Abstract

This study provides insights into the ecological validity of experimental results in translation process research (TPR) by comparing translation products under three different conditions: produced in a translation research lab, in the translators' usual working environment, and included as part of a corpus. The results will test the ecological validity of experimental results in TPR and shed light on some of the discrepancies between findings based on corpus data and lab experiments. Data collected in rigorous translation process experiments outside the translators’ usual working environment may not represent authentic translation behaviour. For example, in the experimental setting, translators will not have access to the tools and resources they usually work with, they will be immediately aware of their participation in a scientific study (which may affect their choices), and the stimuli under investigation will often be artificially constructed. These caveats call into question the meaningfulness of conclusions about translation and the translation process based on target texts produced in such artificial settings. This is furthermore reinforced by the differences found between experimental and corpus-based results.
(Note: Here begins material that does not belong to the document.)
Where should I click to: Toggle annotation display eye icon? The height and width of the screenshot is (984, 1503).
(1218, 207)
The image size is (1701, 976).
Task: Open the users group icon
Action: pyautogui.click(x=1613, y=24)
In order to test the comparability of different translation settings, 20 translators were commissioned to translate texts according to their usual workflow, in their usual working environment and at their own pace with access to resources of their preference. The source texts were previously used in experiments (Heilmann et al., 2021; Heilmann et al., 2022) and they contain stimuli that may represent a contrastive or cognitive challenge to the translators. The translators were also asked to provide information about the resources they used and the time and breaks they took to finish the translations. Their translations were compared to the target texts collected in the lab experiments and to translations obtained from a corpus with regard to the linguistic stimuli as well as linguistic characteristics such as average sentence length and lexical density. The results highlight the effect of the experimental setting on the translation product and illuminate the differences between experimental data and corpus data.